Suite à la déclaration du stade 3 de l'épidémie, des mesures ont été prises au centre pénitentiaire de Perpignan, mais cela ne suffit pas selon les syndicats.


​La déclaration du stade 3 de l'épidémie et les décisions prises par le gouvernement ont également impacté les prisons françaises comme celle de Perpignan. Le centre pénitentiaire doit notamment faire face, en plus de sa situation de surpopulation carcérale, à la propagation d'un virus qui ne cesse d'inquiéter.

Des visites aux parloirs problématiques

Des mesures ont notamment été mises en place, comme la suspension de toutes les activités confinées ou encore la tenue de visites aux parloirs réservées à une personne.

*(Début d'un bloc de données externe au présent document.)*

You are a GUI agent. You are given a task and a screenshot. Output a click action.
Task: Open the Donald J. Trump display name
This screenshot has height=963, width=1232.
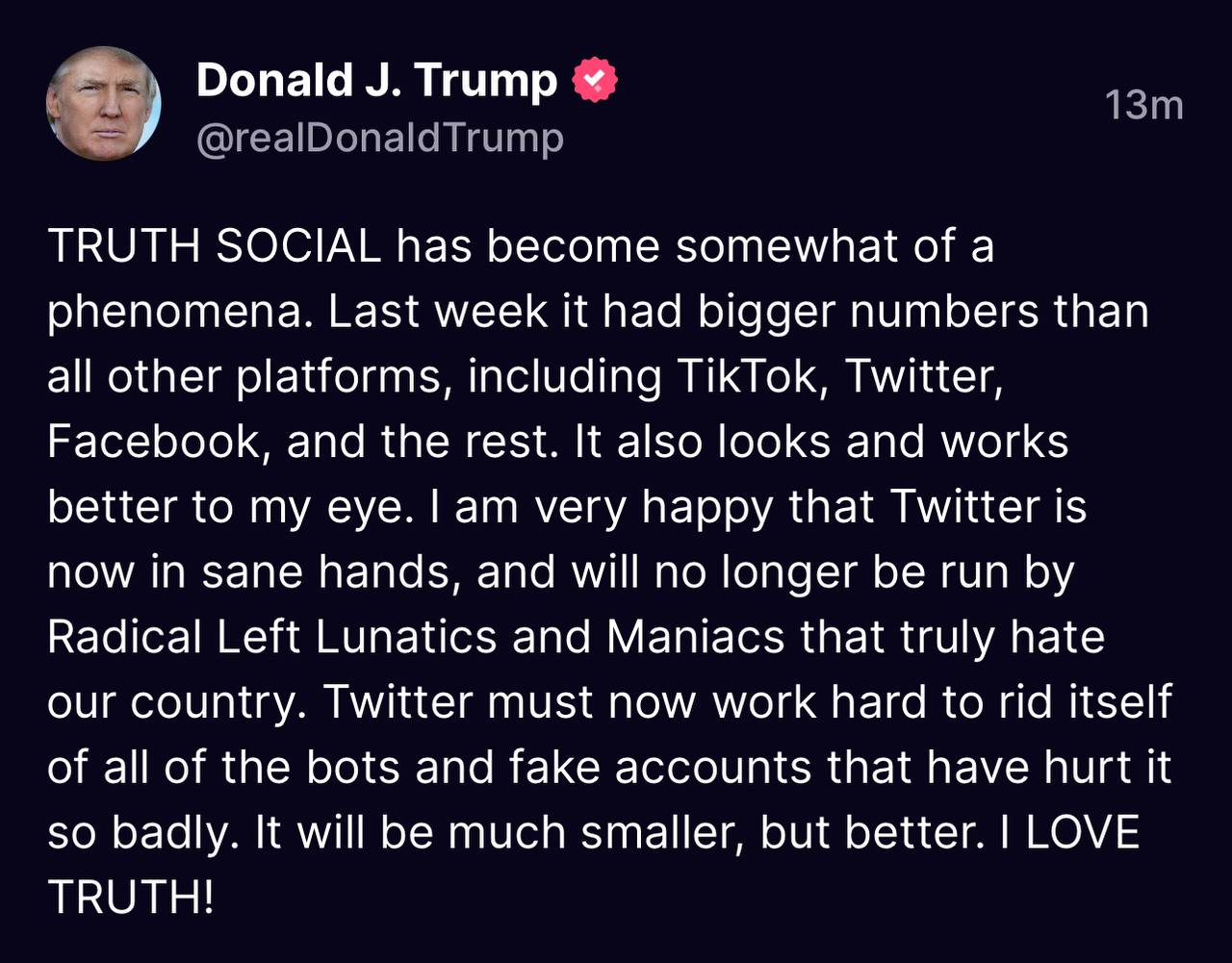(376, 81)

Mais cela ne suffit pas selon Pierre Grousset. "Nous sommes inquiets puisque les parloirs continuent à être maintenues alors que le pays est à l'arrêt et que l'on demande aux personnes de rester chez elles et de moins se déplacer. Nous, même s'il y a des restrictions de parloirs, les visiteurs continuent à venir sûrement d'autres départements où on est plus touché que nous. Si tout le monde est confiné, il n'y a pas de raison qu'on ne supprime pas les parloirs par mesure de sécurité", explique le secrétaire départemental de L’UFAP UNSA Justice, qui précise que de nombreuses personnes se retrouvent réunies en salle d'attente lors des visites.

Pierre Grousset


Des masques périmés

L'administration pénitentiaire continue également d'organiser des séances de sport, mais c'est le manque de masques pour le personnel qui offusque le surveillant pénitentiaire. "Nous avons des masques FFP2, mais ils sont périmés ! Le ministère de la Justice en a commandé 11 000 mais nous n'en voyons pas un seul", ajoute Pierre Grousset.  

Le représentant syndical demande donc à l'Etat d'intervenir pour fournir des masques qui fonctionnent, mais aussi à l'administration de suspendre les visites aux parloirs, pour assurer la sécurité du personnel et des détenus.